When you add up the cost of insurance, tax, parking and petrol, you may find that a car is something you can’t afford as a student.

If you can afford it, you could always use some of your first student loan instalment to cover the tax and insurance for the year, that way, you avoid running out of money to pay for them later in the year.

Insurance dos and don’ts

DO change your address

Your student insurance policy must be registered to the address you spend most time at – in other words, your uni accommodation.

If you already have car insurance registered to your home, you need to ask your insurer to change your address before driving off to uni.

A change of address could make the policy more expensive, and there could even be a £25 admin fee, but failing to mention the change of address could invalidate your policy.

DON’T be tempted to lie about being the main driver

Trying to save money by asking a parent or older sibling to claim to be the main driver on your policy – a tactic know as “fronting” – is not a good idea.

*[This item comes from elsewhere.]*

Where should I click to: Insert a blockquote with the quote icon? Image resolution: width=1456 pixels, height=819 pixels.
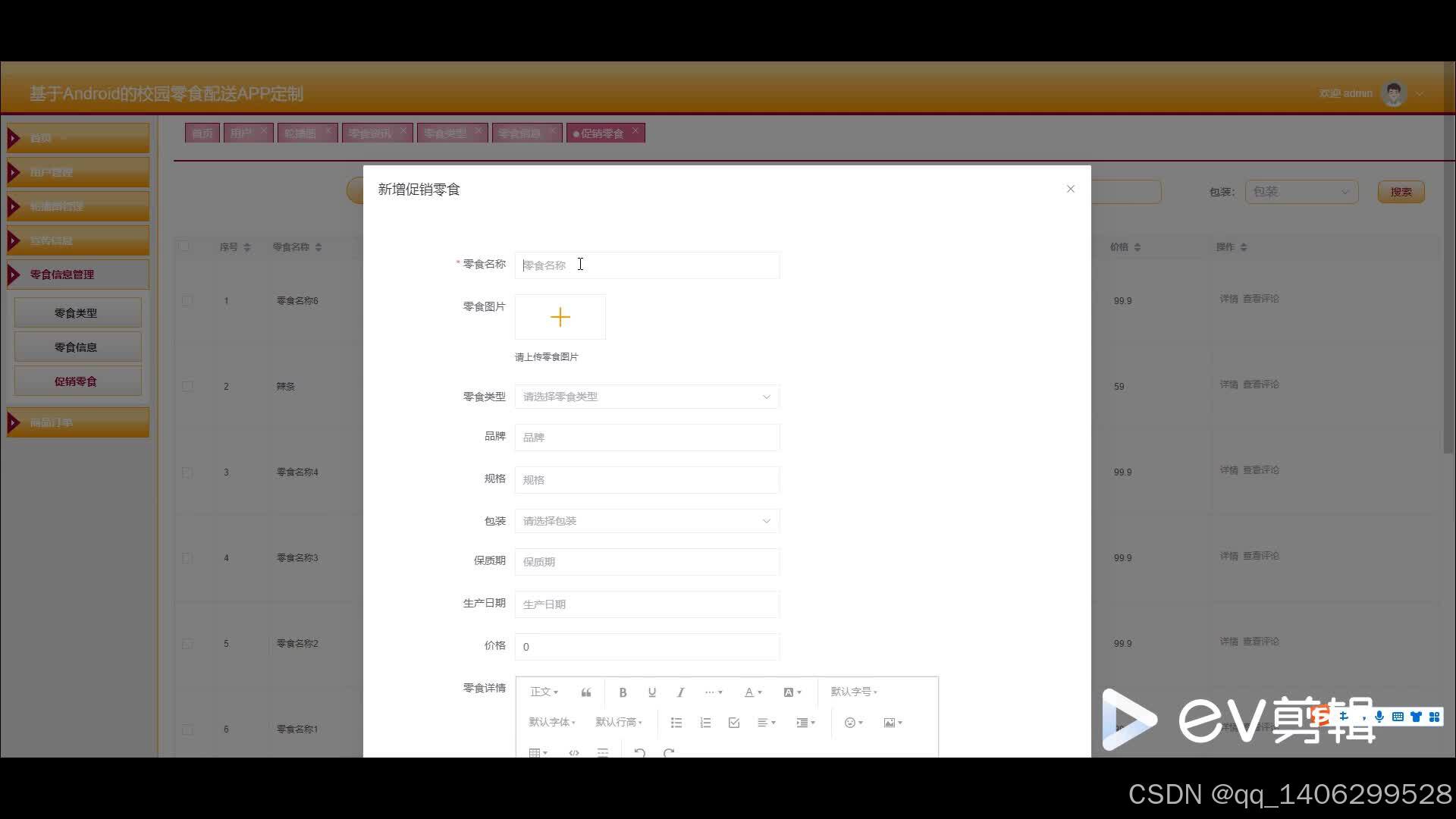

Not only does it mean that any claims you have to make could be rejected, it’s actually illegal and could lead to you being charged for driving without insurance.

DO look for other ways to cut your costs

Car insurance for younger drivers can be very expensive. But there are lots of good ways to keep costs down.

You can, for example, reduce the amount you spend on insurance by choosing a car with a small engine, or by limiting yourself to lower mileage.

Telematics or ‘black box’ policies that reward safer drivers with lower premiums can be good when only generally drive short distances in the day, for example.

If you can keep your car in a secure car park (or if possible a locked garage) rather than on the road you will also get a discount on your insurance.

Other options

Some uni’s have car-sharing clubs that work a bit like pool cars.

Students at the Oxford Brooks University, for example, can join the Co-wheels on site Car Club, which gives free membership to their students eligible for the scheme

You generally need a clean licence and to be at least 19 to join car clubs.

You can help friends that live near you out by offering seats in your car for a fuel contribution – like car sharing. Many car sharing apps connect drivers up with people looking for rides and even give a suggested contribution based on the journey details entered.

If you leave your car at home, it still needs to be insured, even if no-one is using it, and even if it is parked-up on a drive or in a garage. So if your policy comes up for renewal, shop around and get the best deal you can, or apply to DVLA for a Statutory Off Road Notice (SORN).